Exercise:
According to the Dutch tax excerpt below, up to what share of a taxpayer's tax-based EBITDA are excess borrowing costs deductible under the earnings stripping rule?

---------- Selected excerpt ----------

There is a clear need to catch up on country-by-country reporting and third-party tax assurance. In its final verdict, the jury also emphasized that most Dutch companies can still make significant improvements in the country-by-country reporting components (making it clear that the business activities correspond to the tax payments in the relevant countries) and third-party tax assurance. (This involves having the internal processes and implementation of the tax strategy checked by an accountant so that an independent party can supervise it).

According to Van der Made, the report made it clear that country-by-country reporting and third-party tax assurance are not self-evident for most companies. He also drew attention to the special recommendations in the report for various stakeholders, namely: policymakers, politicians and tax authorities, NGOs, tax advisors, investors and universities.

The Netherlands tax office (Dutch source).

On 1 January 2019, the new tax package came into force, including The Netherlands anti dividend stripping legislation. The latter is part of the EU Anti-Tax Avoidance Directive (ATAD 1) and, therefore, applies to all current EU member states.

Just over a year before, the Dutch Senate passed the 2019 tax package which was initially published by the Ministry of Finance with amendments on 15 October 2018. The tax package came into force on 1 January 2019 and comprises several alterations to the existing legislation surrounding Dutch corporate income tax:

Implementation of the EU Anti-Tax Avoidance Directive (ATAD 1), especially the Netherlands anti dividend stripping rule and controlled foreign company (CFC) laws;
A tapered lowering of the corporate income tax rate;
A reduction in the loss carry forward timescale and amendments to the laws concerning the depreciation of buildings.

The original proposals to put an end to the present dividend withholding tax and bring in a withholding tax on intercompany dividend distributions to low-tax jurisdictions and certain other circumstances, such as abusive situations were taken out.

Interest deduction limitation rules
Restrictions on interest deduction rules as called for by ATAD 1 were introduced as suggested in the initial proposal. The directive demands EU member states to launch an earnings stripping rule, under which excess (net) borrowing costs, such as currency exchange results and interest expenditure, will only be tax-deductible up to 30 percent of a taxpayer’s tax-based earnings before tax depreciation, interest, tax, and amortization (EBITDA). Any sum larger than this amount will be classed as nondeductible but may be carried forward to the next financial year, despite the fact that all interest is deductible up to the threshold of EUR 1 million (net). The Netherlands has formerly chosen to apply a EUR 1 million threshold, so that EUR 1 million of interest expense is always deductible, even if the amount is higher than the 30 percent threshold.

---------- Information shown ----------

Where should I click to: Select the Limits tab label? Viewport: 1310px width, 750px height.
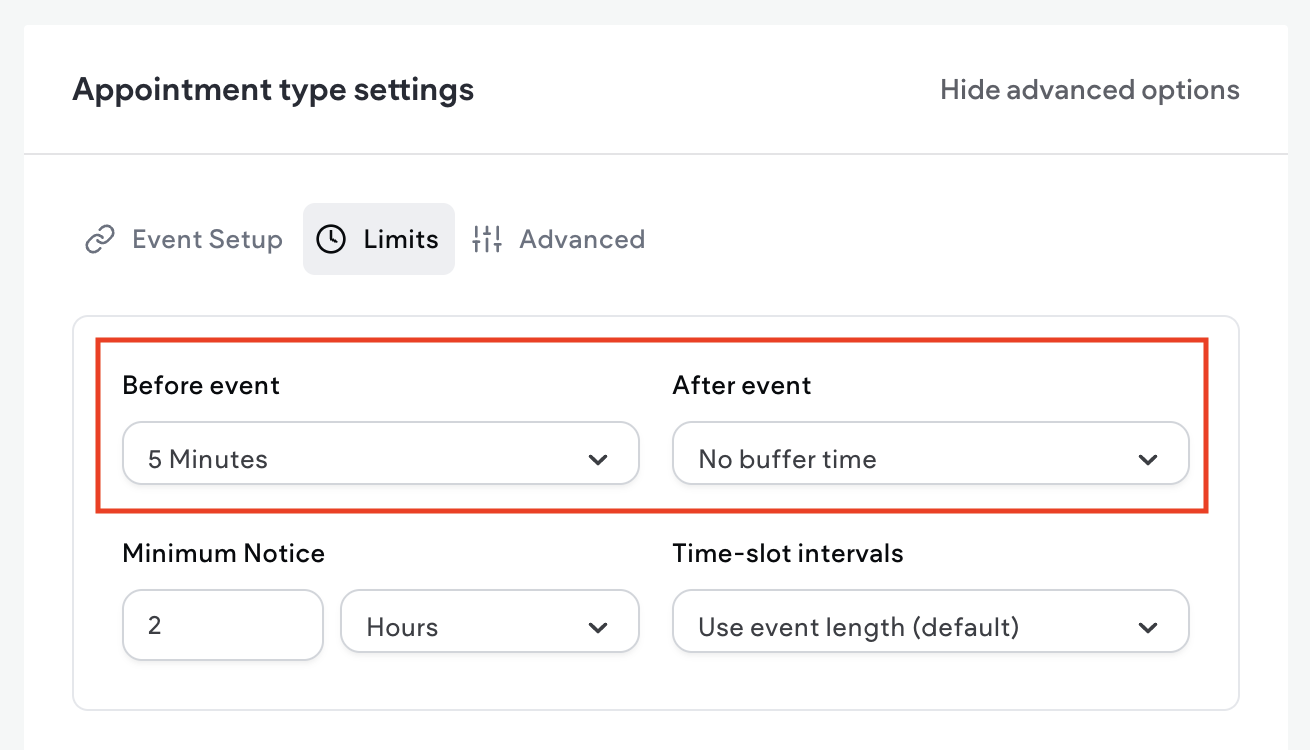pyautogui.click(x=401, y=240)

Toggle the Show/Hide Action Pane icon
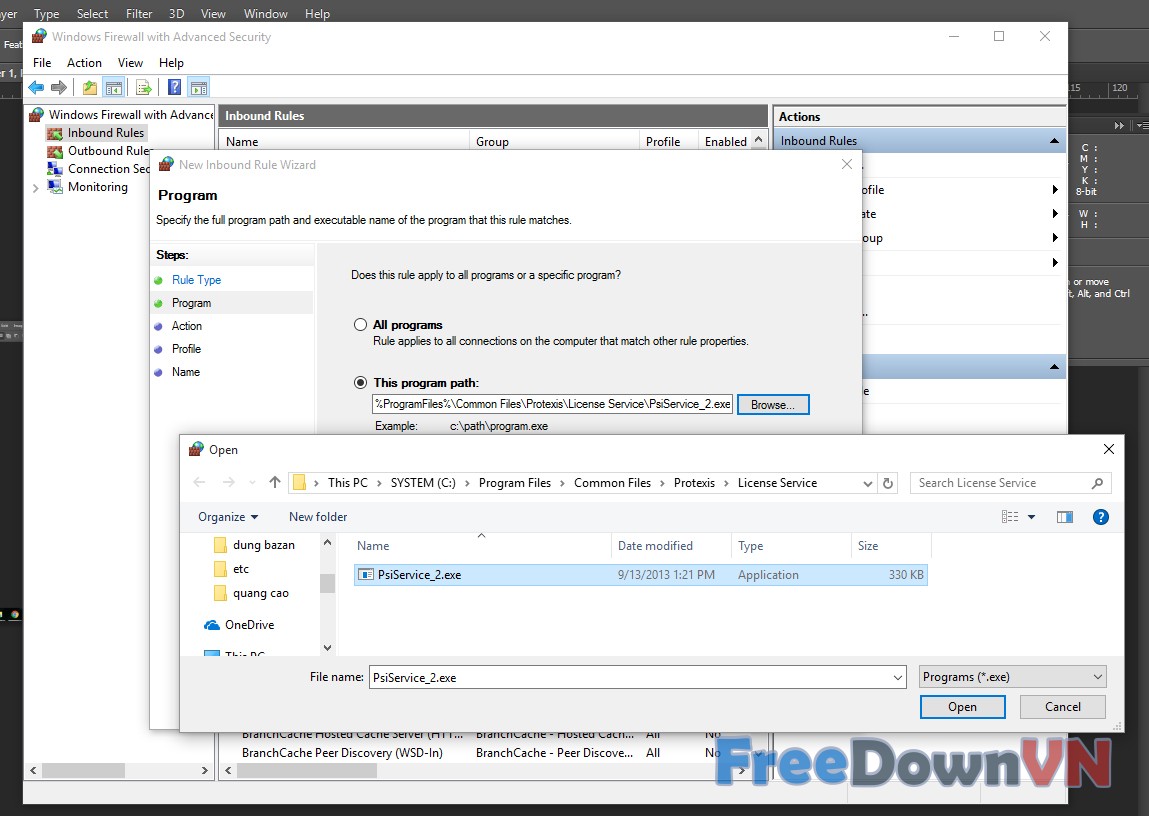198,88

----------

Reply to the exercise:
Up to 30 percent.